An extraordinary general meeting was held on 14th of August 2015 resolving as a Special Resolution that the Company should increase the authorized share capital of the Company from US$5,500,000- divided into 550,000,000 Common Shares of par value US$0.01 each to US$10,000,000- divided into 1,000,000,000 Common Shares of par value US$0.01 each, by the creation of an additional 450,000,000 Common Shares of par value US$0.01 each which shall rank pari passu in all respects with the existing Common Shares.
The Board of Directors of the Company resolved to issue 454,430,000 common shares at a share price of NOK 1.80 in a Rights Issue.
The Company is committed to ensuring that all shareholders of the Company are treated equally and all the issued shares in Siem Offshore, at nominal value US$ 0.01 each, are freely tradable and carry equal rights with no restrictions on voting. Siem Industries Inc, which owns 83% of the Company, is represented by its Chairman, Kristian Siem, Deputy CEO, Eystein Eriksrud and President, Michael Delouche, on the Board of Directors. The Company pays an annual fee to Siem Industries as compensation for directorships, provision of an office and presence in the Cayman Islands, and other services. The fee is adopted by the annual general meeting based on a recommendation from the independent Board Members. Related party transactions are disclosed in the notes to the accounts.

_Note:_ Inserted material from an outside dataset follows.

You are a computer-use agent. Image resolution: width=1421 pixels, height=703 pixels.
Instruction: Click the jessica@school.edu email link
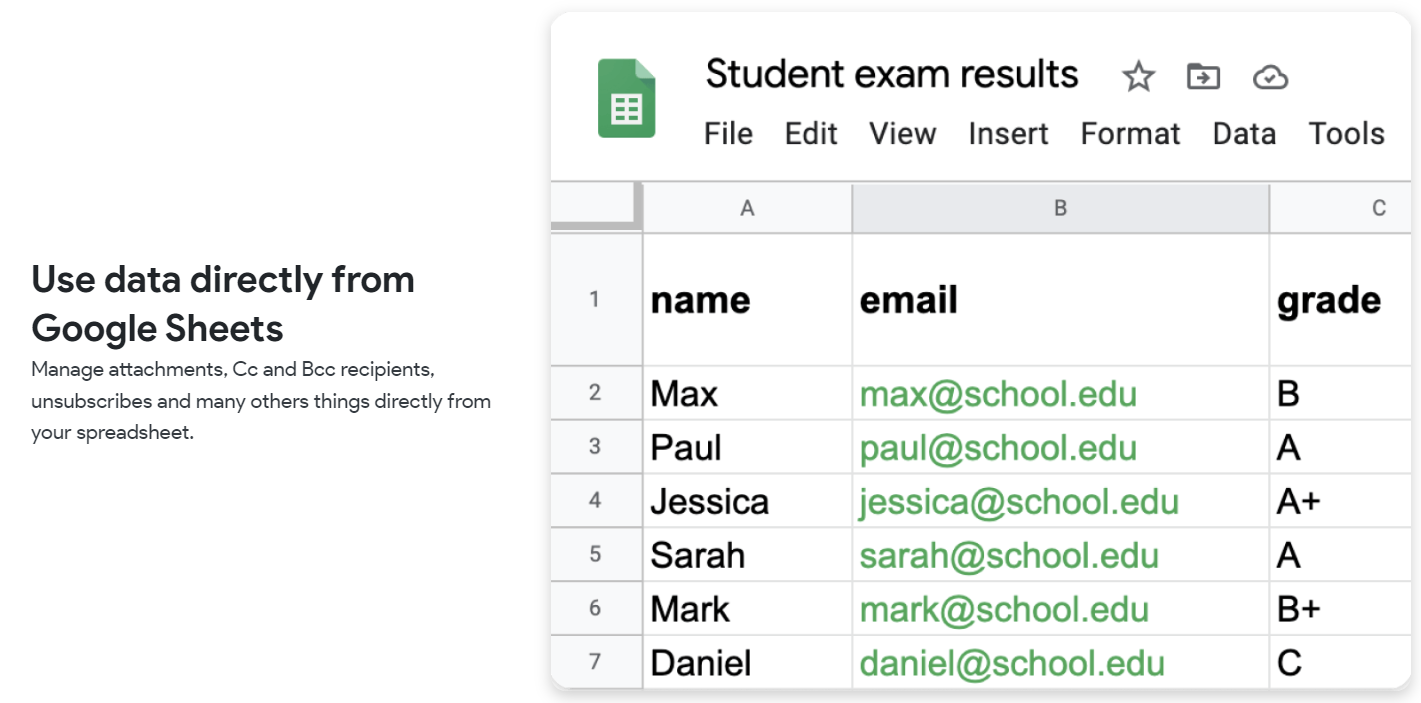pyautogui.click(x=1019, y=501)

All of the shares in the Company carry equal rights and are freely negotiable. The shares are traded according to normal market practice and no special limitations on transactions have been laid down in the Articles of Association.
The Annual General Meeting of the Company will be held at the registered office of the Company on the Cayman Islands, 6 May 2016, at 9:30am Cayman Islands local time and Shareholders can be represented by proxy. Notices of general meetings and related documents are made available to shareholders at the latest 17 days prior to meeting date. Notice of attendance by proxy is to be provided to either (1) the offices of Siem Offshore AS at Nodeviga 14, P.O. Box 425, Kristiansand 4664, Norway, telefax no. +184.108.40.206.86 or (2) the Company’s office at P.O. Box 10597, George Town, Grand Cayman KY1-1005, Cayman Islands, telefax no. +1.345.946.3342, not less than 24 hours prior to the stated time of the annual general meeting. Shareholders are given the opportunity to vote on the election of board members.
The appointment of a nomination committee is not a requirement under Cayman Islands Law.
In the nominations to the Board of Directors, the Board consults with the Company’s major shareholders and ensures that the Board is constituted by Directors with the necessary expertise and capacity. There is no requirement under Cayman Islands Law for the Company to establish a corporate assembly. Each Board member is elected for a term of 2 years or such shorter term as shall be specified in the ordinary resolution pursuant to which the Director shall be appointed. Representatives of the Executive Management are not presently members of the Company’s Board of Directors. The Board of Directors as a group has extensive experience in areas which are important to Siem Offshore, including offshore services, international shipping, ship broking, finance and corporate governance and restructuring.
The Board monitors the performance of management through regular meetings and reporting. The Company has a Compensation Committee and an Audit Committee. The Compensation Committee consists of two Directors. The mandate of the committee is to review and approve the compensation of the CEO and any bonuses to all executive personnel. Reference is also made to section 12, Remuneration of the Executive Management. The Audit Committee consists of two Directors. The composition of the committee meets the requirements of the Norwegian Code of Practice for Corporate Governance as regards independence.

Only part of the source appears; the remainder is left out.